新宿西口で特許出願・商標登録を代理する弁理士が、特許事務所、弁理士試験について語るブログ、特許事務所で中小ベンチャー企業や個人事業者を中心に受ける弁理士が、企業や特許事務所勤務の経験に基づく、特許知的財産業界の様々な話を展開します

特許は取れば取るほど特許の価値は下がる

特許出願するのは、単に特許が取れそうだと思ったからではなく、
特許を取得することに対するインセンティブがあるからである、
という単純なことに対する認識がない代理人が意外に多い、
というのが前回の話です。

じゃあインセンティブって何かというとそれは
話としてまちまちで、特許1つで独占形成できる、
という稀有な場合もあれば、牽制力が発揮できればいい、
特定の態様について迂回させれば相対優位に立てる、
など色んな戦略があるので一概なことはいえません。

ただ言えることは特許の価値とは、その特許によって守られる
事業の価値な訳ですね。
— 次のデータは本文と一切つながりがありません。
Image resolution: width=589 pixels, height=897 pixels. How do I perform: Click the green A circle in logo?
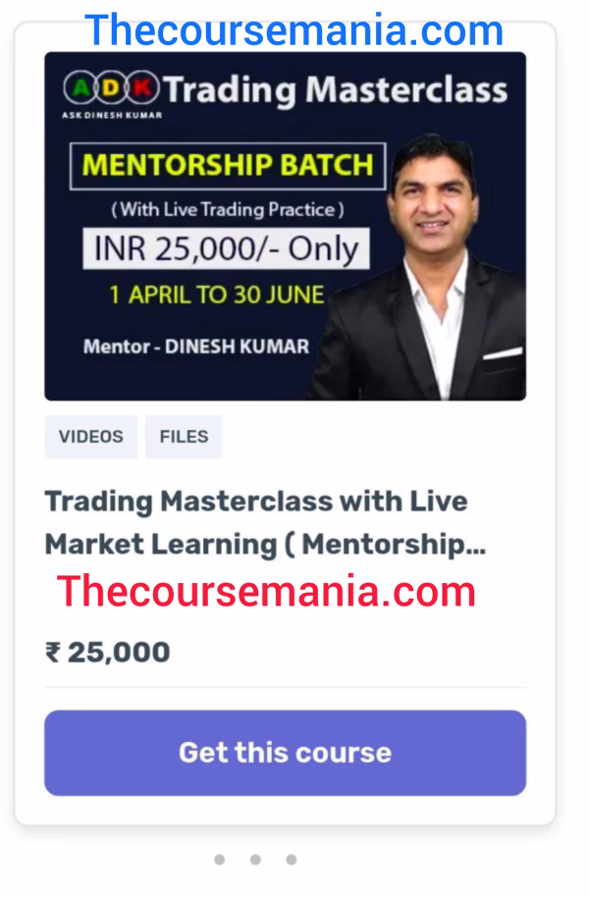click(80, 88)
より厳密には、守られる事業に
対する防御力が特許の価値になります。
事業が大きくなればなるほど特許の価値は大きくなります。

逆に限られた事業規模に対して特許を数多く取っていけば、
特許1つの価値は下がっていきます。
もちろん特許が増えれば事業に対する防衛力は高まるのですが、
牽制力が一定であると仮定すれば特許の数が増えるごとに
特許の価値は薄まります。

同じ事業規模について5つの特許で守るのと、
10の特許で守るのでは、同じように守りきれるなら、
5つの特許の方が特許ごとの価値は高いわけです。

特許を大量取得している会社は、一応は以上のことを
承知の上で大量取得戦略を取っているのですが、
代理する側は案外そんなことは考えもせず、
特許が取れるなら取った方がいいじゃないと、
楽天的なことを考えている方が多いように思います。
特許って、基本的にはコスト要因なんですよね。

だから、特許を取得するときはその向こう側にある
事業の動向に思いを馳せる必要があるのですが、
特許事務所の中だと、そして特に大手企業が顧客だと、
そういうものが得てして見えなくなってしまいます。
見えないのは仕方なくても、そういうもののために
やっているのだ、ということは
忘れるべきではないかなあと思います。